WORK REQUIRED
Rewrite all the items below, replacing "At what coordinates should I click to accomplish" with "Where should I tap to accomplish" wherever it occurs and leaving everything else unchanged.
▼▼▼
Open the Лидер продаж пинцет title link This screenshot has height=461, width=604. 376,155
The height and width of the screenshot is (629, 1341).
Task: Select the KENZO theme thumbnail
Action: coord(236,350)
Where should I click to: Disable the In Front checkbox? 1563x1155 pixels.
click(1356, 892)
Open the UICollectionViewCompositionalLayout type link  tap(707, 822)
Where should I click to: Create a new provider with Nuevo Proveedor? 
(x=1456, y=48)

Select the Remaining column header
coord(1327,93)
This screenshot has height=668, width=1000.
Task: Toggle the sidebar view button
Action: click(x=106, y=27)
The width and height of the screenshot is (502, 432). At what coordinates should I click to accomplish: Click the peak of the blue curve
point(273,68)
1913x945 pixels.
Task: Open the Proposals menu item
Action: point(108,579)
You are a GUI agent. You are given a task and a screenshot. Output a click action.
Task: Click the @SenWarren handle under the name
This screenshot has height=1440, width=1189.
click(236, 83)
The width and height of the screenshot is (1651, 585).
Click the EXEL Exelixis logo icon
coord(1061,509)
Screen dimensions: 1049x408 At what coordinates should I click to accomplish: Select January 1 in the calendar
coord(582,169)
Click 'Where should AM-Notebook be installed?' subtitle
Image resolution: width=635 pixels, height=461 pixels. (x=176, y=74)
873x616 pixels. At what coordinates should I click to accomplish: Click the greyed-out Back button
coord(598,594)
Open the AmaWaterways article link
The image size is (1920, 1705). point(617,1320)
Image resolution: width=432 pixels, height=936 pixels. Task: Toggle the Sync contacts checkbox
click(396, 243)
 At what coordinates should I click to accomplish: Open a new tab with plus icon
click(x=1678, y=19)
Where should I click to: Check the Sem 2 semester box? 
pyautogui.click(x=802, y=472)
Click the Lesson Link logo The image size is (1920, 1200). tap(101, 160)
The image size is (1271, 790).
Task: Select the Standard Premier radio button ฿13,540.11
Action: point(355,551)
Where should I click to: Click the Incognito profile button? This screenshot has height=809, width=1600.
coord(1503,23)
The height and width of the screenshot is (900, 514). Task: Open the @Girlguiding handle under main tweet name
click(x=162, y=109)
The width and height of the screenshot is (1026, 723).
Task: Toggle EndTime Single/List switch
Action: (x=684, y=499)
▲▲▲
FINISHED ANSWER
Open the Лидер продаж пинцет title link This screenshot has height=461, width=604. 376,155
The height and width of the screenshot is (629, 1341).
Task: Select the KENZO theme thumbnail
Action: coord(236,350)
Where should I click to: Disable the In Front checkbox? 1563x1155 pixels.
click(1356, 892)
Open the UICollectionViewCompositionalLayout type link  tap(707, 822)
Where should I click to: Create a new provider with Nuevo Proveedor? 
(x=1456, y=48)

Select the Remaining column header
coord(1327,93)
This screenshot has height=668, width=1000.
Task: Toggle the sidebar view button
Action: click(x=106, y=27)
The width and height of the screenshot is (502, 432). Where should I tap to accomplish: Click the peak of the blue curve
point(273,68)
1913x945 pixels.
Task: Open the Proposals menu item
Action: point(108,579)
You are a GUI agent. You are given a task and a screenshot. Output a click action.
Task: Click the @SenWarren handle under the name
This screenshot has height=1440, width=1189.
click(236, 83)
The width and height of the screenshot is (1651, 585).
Click the EXEL Exelixis logo icon
coord(1061,509)
Screen dimensions: 1049x408 Where should I tap to accomplish: Select January 1 in the calendar
coord(582,169)
Click 'Where should AM-Notebook be installed?' subtitle
Image resolution: width=635 pixels, height=461 pixels. (x=176, y=74)
873x616 pixels. Where should I tap to accomplish: Click the greyed-out Back button
coord(598,594)
Open the AmaWaterways article link
The image size is (1920, 1705). point(617,1320)
Image resolution: width=432 pixels, height=936 pixels. Task: Toggle the Sync contacts checkbox
click(396, 243)
 Where should I tap to accomplish: Open a new tab with plus icon
click(x=1678, y=19)
Where should I click to: Check the Sem 2 semester box? 
pyautogui.click(x=802, y=472)
Click the Lesson Link logo The image size is (1920, 1200). tap(101, 160)
The image size is (1271, 790).
Task: Select the Standard Premier radio button ฿13,540.11
Action: point(355,551)
Where should I click to: Click the Incognito profile button? This screenshot has height=809, width=1600.
coord(1503,23)
The height and width of the screenshot is (900, 514). Task: Open the @Girlguiding handle under main tweet name
click(x=162, y=109)
The width and height of the screenshot is (1026, 723).
Task: Toggle EndTime Single/List switch
Action: (x=684, y=499)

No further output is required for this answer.